Mennonite Heritage

The Bally Mennonite Congregation lives with gratitude for the many faithful persons who have lived and taught the way of following Jesus in this community for many years.


The roots of the Mennonite Church reach back to the era of the reform movements in Europe in the early 16th century. In 1525 in Zurich, Switzerland a group of diligent students of the Bible decided that baptism should be undertaken upon one’s understanding of, confession of, and determination to live the faith, and not simply because one was born to a Christian family or born in a region that was Christian.

This movement of earnest Christians, called “Anabaptists,” quickly spread to regions beyond Switzerland. In the Netherlands a Catholic priest by the name of Menno Simons joined and became a leader in this emerging reform movement. It was from him that the “Mennonite” name arose.

Bally, Pennsylvania

In the late 17th century a few Mennonites, along with members of the Quakers, emigrated from Europe to America and settled in Germantown (now part of Philadelphia). Later Mennonite immigrants moved up the Skippack and Perkiomen Creeks, and the settlement which is now Bally began around 1720 with the first meetinghouse being built in the 1730’s.

Mennonites, along with early Catholic, Lutheran and Reformed neighbors, have lived and worked together over the centuries in this thriving community of Bally.

Bally Mennonite Church is a member of the Franconia Mennonite Conference, a cluster of forty-three congregations located primarily in southeastern Pennsylvania. We participate in a variety of regional ministries such as retirement homes, schools, camps, and services for the developmentally disabled and the mentally ill.

Mennonite Church

We are also a member of Mennonite Church, USA, with a current membership of over 100,000. Through Mennonite Church, USA, we share in the work of Christian mission in North America and around the world. We support the educational work of our Mennonite colleges and seminaries.

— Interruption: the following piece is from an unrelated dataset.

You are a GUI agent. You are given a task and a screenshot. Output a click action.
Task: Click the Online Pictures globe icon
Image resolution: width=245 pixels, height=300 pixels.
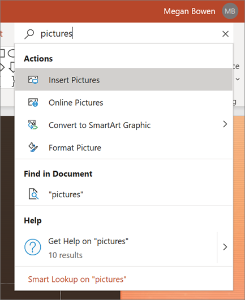(33, 102)
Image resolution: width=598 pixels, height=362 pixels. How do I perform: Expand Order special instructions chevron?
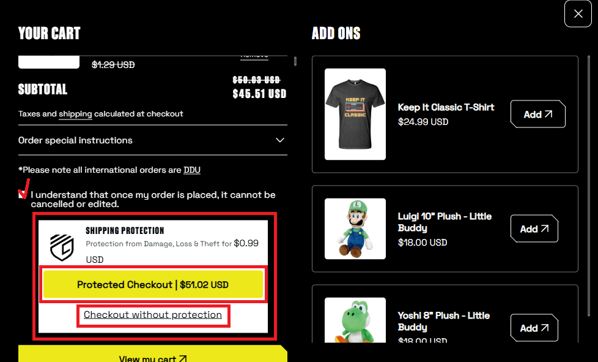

The international relief and service arm of the Mennonite Church family is the Mennonite Central Committee. We aid in response to natural calamities through Mennonite Disaster Service. Through Mennonite World Conference we share in the fellowship of Mennonite churches around the globe.

Throughout the centuries Mennonites have practiced believers’ baptism, have sought to live out the teachings of Jesus, including the teaching of nonviolence and peacemaking, and have held the church as the orienting center of life.